Spread with a generous layer of tzatziki sauce, pan-fried halloumi, and the cucumber salad. Wrap and eat!

How to Make Air Fryer Halloumi
For extra crispy halloumi, you can also make it in the air fryer instead of pan-frying. To air fry, preheat your air fryer to 400 degrees and then place the halloumi slices in a single layer on the baking tray.

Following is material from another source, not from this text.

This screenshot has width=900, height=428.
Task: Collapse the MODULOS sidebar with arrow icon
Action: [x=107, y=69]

Cook for 8 minutes, flipping halfway through.
How to Serve
I enjoy these halloumi gyro sandwiches on their own, or alongside a traditional Greek salad. When we were in Greece last summer (and ate many a halloumi gyros!), they were often served alongside roasted potatoes or a tomato salad.
Tips for Success
- Dry The Halloumi First: Slice your halloumi into pieces that are about 1/2 inch thick. If they’re too thin, they can become dry and chewy when cooked. You can the halloumi to have a gooey interior and crispy exterior. I also like to pat the halloumi slices dry with a paper towel before cooking. This helps remove excess moisture to get a beautiful golden, crispy crust instead of a soggy one.

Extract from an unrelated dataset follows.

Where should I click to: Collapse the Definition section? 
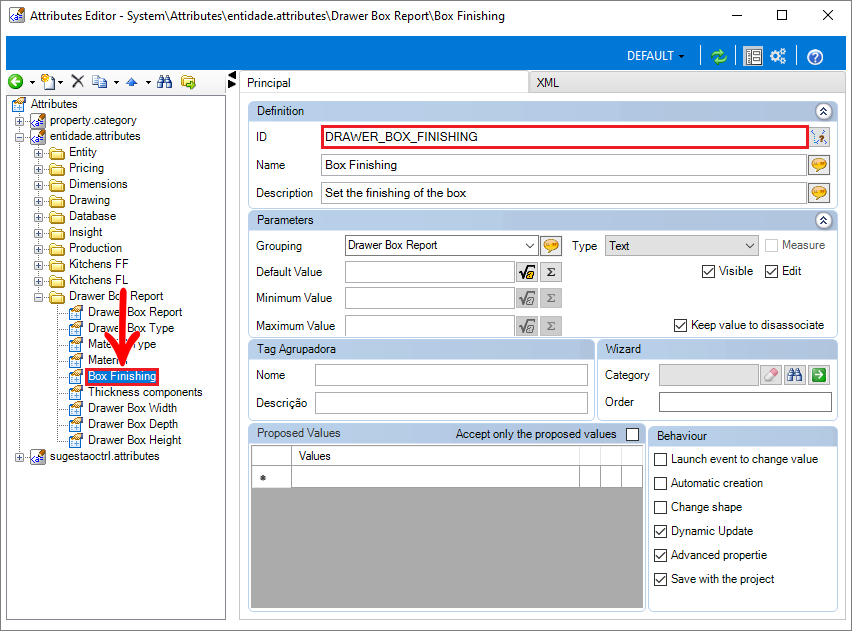point(823,111)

- Don’t overcrowd the pan: Cook the halloumi in a single layer, in batches if necessary. If you put too many pieces in the pan at once, the temperature will drop, and the halloumi will steam instead of fry.
- Warm Your Pita Bread:Â A soft, warm pita is crucial for a good tofu gyro. Briefly warm your pita bread in a dry skillet, oven, or microwave until pliable. This makes it easier to fold!

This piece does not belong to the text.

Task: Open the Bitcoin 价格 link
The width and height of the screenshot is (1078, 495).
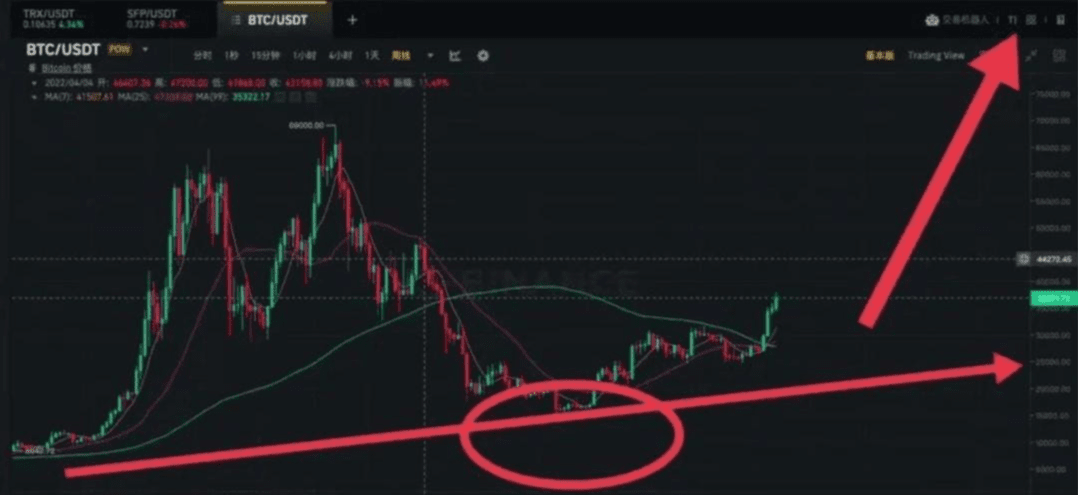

- Don’t Skip the Salad: The cucumber tomato salad provides a refreshing contrast to the salty, savory halloumi.
- Serve Right Away: Halloumi is best enjoyed hot. As it cools, it can become rubbery. Assemble the halloumi gyros, then serve them right away to experience the cheese at its best—warm, gooey, and crispy.

More Vegetarian Recipes
- Baked Vegetarian Ziti
- Vegetarian Bean Chili
- Quinoa Zucchini Fritters
- Spaghetti Squash Lasagna
- Greek Orzo Pasta Salad
- Grilled Halloumi with Berry Mint Salad
If you try these Halloumi Gyros, make sure to come back to leave a rating and a comment. Your feedback helps other readers, and seeing you make my recipes makes my day.

Halloumi Gyros

Equipment
- Non Stick Skillet
Ingredients
- 1 8-ounce package Halloumi cheese
- 4 flatbreads or pitas
Tzatzki Sauce
- 2 6-inch cucumbers, peeled, seeded and finely diced
- 3/4 cup Greek yogurt
- 1 teaspoon lemon juice
- 1 tablespoon olive oil
- 1 tablespoon fresh chopped mint
- 1/4 teaspoon each salt and pepper
Tomato Cucumber Salad
- 1 cup chopped tomatoes
- 1/4 cup chopped, seeded peeled cucumber
- 1/4 cup finely chopped red onion
- 1/4 cup finely chopped parsley
Instructions
- Make the Tzatziki sauce by whisking together the Greek yogurt, lemon juice, olive oil, mint, cucumber, salt and pepper. Taste and set aside.
- Make the tomato salad by combining the tomatoes, cucumber, red onion and parsley. Taste, adjust, adding salt as needed. I usually add a small amount, knowing that the tzatziki and halloumi are also salty!
- Slice the halloumi into ½-inch thick slices. Heat a cast-iron or non-stick pan over medium-high heat and add a little olive oil to prevent sticking. Add the halloumi slices to the pan and cook for 1 – 2 minutes until golden brown, then flip and cook the other side for another 1 – 2 minutes.
- Assemble! Warm the flatbread over a dry skillet or microwave for about 30-60 seconds until just softened, then kayer with a generous smear on tzatiziki sauce, pan fried halloumi, and tomato cucumber salad. Enjoy immedietly!